Debt Settlement Can Destroy Your Credit
Most people considering debt settlement and other alternatives for managing debt have already fallen behind, which means that their credit scores may already be low and their credit reports may show some missed payments and collection accounts. But, debt settlement can make that worse, and substantially increase the amount of time it takes to rebuild.
The debt settlement model depends on building up a fund you can use to make partial, lump-sum payments to creditors. Of course, that takes time. And, since you already didn’t have enough money to go around, the debt settlement company will advise you to stop paying your bills and start paying that money into the settlement fund instead. But, it can take months or years to build up enough funds to settle your debts. While you’re paying into the settlement fund, you’re accruing more and more missed payments on your credit report.
Debt Settlement Can Get You Sued
For the same reason described above, debt settlement can trigger lawsuits and other collection actions. Your creditor is under no obligation to hold off attempting to collect because you are in a debt settlement program, especially if you have sufficient assets or income to allow the creditor to get more than it would through settlement negotiations. When you stop paying entirely, creditors may dial up their collection efforts.
When Debt Settlement Fails, You May be Worse Off than When You Started
While you’re paying into the debt settlement fund rather than paying your bills, you’ll continue to accrue interest, late fees, and perhaps collection costs on your debts. If your debt settlement plan falls apart–and many do–you will likely find yourself facing much higher balances than you started with. And, balances may have been accelerated, meaning that the full balance is due rather than just a monthly payment.

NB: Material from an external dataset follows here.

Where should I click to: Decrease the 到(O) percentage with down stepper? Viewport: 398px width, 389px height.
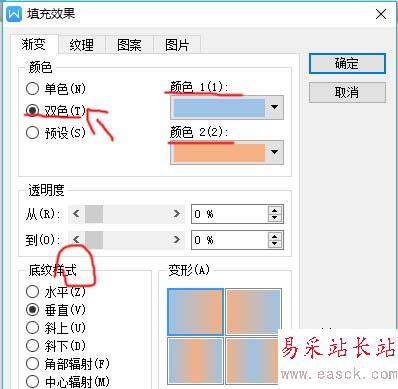pyautogui.click(x=274, y=244)
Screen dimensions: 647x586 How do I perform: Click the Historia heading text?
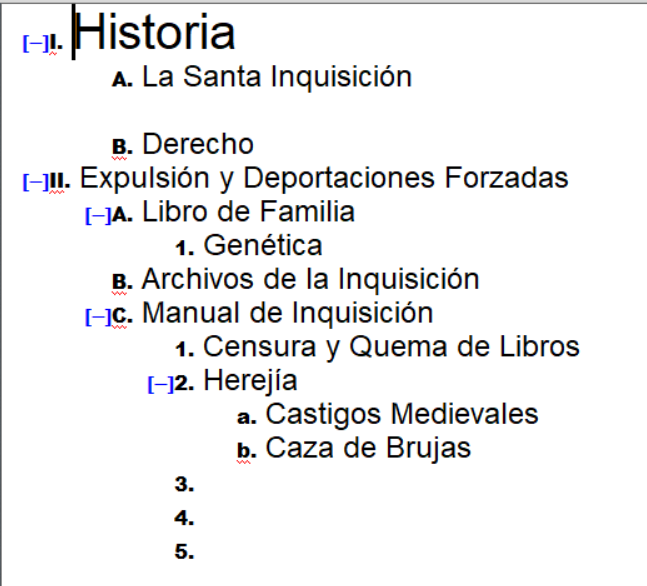point(157,34)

You May Get an Ugly Surprise at Tax Time
Many of those who do successfully complete debt settlement, or even settle one debt before abandoning the program, get an unpleasant surprise: new debt. That’s because the IRS considers most debt that’s been written off, or forgiven, to be gross income. Creditors who accept less than full payment may send a 1099-C, reporting the unpaid balance to the IRS. The more you’ve saved, the more you’re potentially paying taxes on. If you haven’t planned ahead for that chunk of extra taxes that will be due in April, the new obligation can easily throw your budget back into chaos.
Bankruptcy v. Debt Settlement
While a debt settlement program may take years to complete, a Chapter 7 bankruptcy case can often be completed in as little as four to five months. While debt settlement may reduce the amount you have to pay to unsecured creditors, Chapter 7 can eliminate many of those debts completely. While debt settlement companies typically charge large percentage based fees, a basic Chapter 7 bankruptcy case may be completed for a predictable flat fee. Lastly, the potential tax consequences of debt settlement are not present in a bankruptcy.

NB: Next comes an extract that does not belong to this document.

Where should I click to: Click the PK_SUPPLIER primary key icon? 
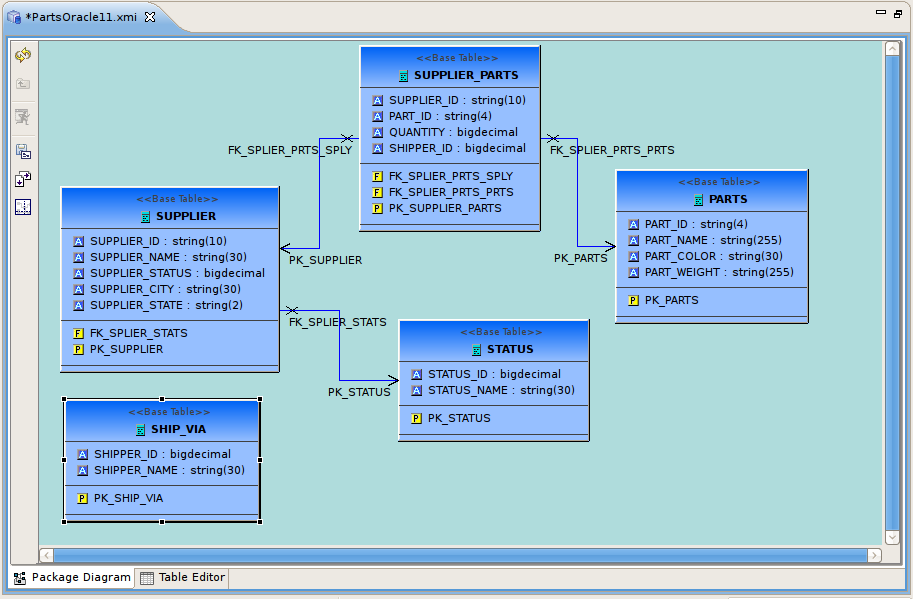79,349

A Chapter 13 bankruptcy case takes three to five years to complete, which may be comparable to a debt settlement program. But, there are still significant differences. Perhaps the most important is that while debts continue to mushroom while you’re paying into a debt settlement fund, Chapter 13 bankruptcy freezes most late charges and other costs of delinquency, allowing you to catch up over time without additional penalties. Depending on your income, some unsecured debt may be eliminated or reduced in a Chapter 13 case, as well. And, the automatic stay, which is entered immediately when most consumer bankruptcy cases are filed, puts an immediate stop to collection calls, lawsuits, wage garnishment and other collection efforts. Another difference is that the creditors MUST participate in the Chapter 13 case or risk losing their right to collect anything at all. This is very different from debt settlement where participation by a creditor is voluntary.